* [WORK REQUEST]: Begin at the line containing "Task: Click the clock" in the entries below and end at the line containing "is (818, 1618)."; transcribe that range exactly and nothing outside it.

=======

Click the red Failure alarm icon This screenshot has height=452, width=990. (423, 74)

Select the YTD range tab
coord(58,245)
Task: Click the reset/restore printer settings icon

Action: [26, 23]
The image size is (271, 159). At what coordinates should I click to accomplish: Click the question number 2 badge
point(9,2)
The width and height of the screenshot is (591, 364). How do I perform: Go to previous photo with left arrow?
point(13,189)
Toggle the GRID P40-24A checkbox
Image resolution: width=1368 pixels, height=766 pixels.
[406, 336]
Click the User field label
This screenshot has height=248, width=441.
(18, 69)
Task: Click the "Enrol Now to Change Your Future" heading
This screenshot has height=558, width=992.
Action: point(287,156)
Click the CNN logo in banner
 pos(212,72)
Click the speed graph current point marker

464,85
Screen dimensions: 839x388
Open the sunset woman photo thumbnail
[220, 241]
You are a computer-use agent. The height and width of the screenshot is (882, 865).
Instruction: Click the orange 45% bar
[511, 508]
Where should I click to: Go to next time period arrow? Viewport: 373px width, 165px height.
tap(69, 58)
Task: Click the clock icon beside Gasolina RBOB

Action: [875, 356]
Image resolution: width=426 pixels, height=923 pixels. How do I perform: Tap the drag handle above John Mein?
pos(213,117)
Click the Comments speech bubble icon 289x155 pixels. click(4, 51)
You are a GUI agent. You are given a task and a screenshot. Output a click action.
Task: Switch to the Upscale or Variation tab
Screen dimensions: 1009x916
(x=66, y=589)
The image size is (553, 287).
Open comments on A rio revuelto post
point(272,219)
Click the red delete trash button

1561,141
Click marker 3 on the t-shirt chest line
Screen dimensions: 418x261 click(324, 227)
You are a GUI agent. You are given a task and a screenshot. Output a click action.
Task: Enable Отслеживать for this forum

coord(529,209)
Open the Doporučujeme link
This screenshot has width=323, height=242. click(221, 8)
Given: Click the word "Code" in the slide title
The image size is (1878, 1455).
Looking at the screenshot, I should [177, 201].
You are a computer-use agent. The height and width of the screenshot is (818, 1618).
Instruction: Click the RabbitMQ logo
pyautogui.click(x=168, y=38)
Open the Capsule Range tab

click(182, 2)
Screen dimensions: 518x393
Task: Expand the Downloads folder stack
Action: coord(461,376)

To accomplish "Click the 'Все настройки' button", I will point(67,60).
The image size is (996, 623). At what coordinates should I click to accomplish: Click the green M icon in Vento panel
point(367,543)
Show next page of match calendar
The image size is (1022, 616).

=======

* [RESULT]:
Task: Click the clock icon beside Gasolina RBOB

Action: [875, 356]
Image resolution: width=426 pixels, height=923 pixels. How do I perform: Tap the drag handle above John Mein?
pos(213,117)
Click the Comments speech bubble icon 289x155 pixels. click(4, 51)
You are a GUI agent. You are given a task and a screenshot. Output a click action.
Task: Switch to the Upscale or Variation tab
Screen dimensions: 1009x916
(x=66, y=589)
The image size is (553, 287).
Open comments on A rio revuelto post
point(272,219)
Click the red delete trash button

1561,141
Click marker 3 on the t-shirt chest line
Screen dimensions: 418x261 click(324, 227)
You are a GUI agent. You are given a task and a screenshot. Output a click action.
Task: Enable Отслеживать for this forum

coord(529,209)
Open the Doporučujeme link
This screenshot has width=323, height=242. click(221, 8)
Given: Click the word "Code" in the slide title
The image size is (1878, 1455).
Looking at the screenshot, I should [177, 201].
You are a computer-use agent. The height and width of the screenshot is (818, 1618).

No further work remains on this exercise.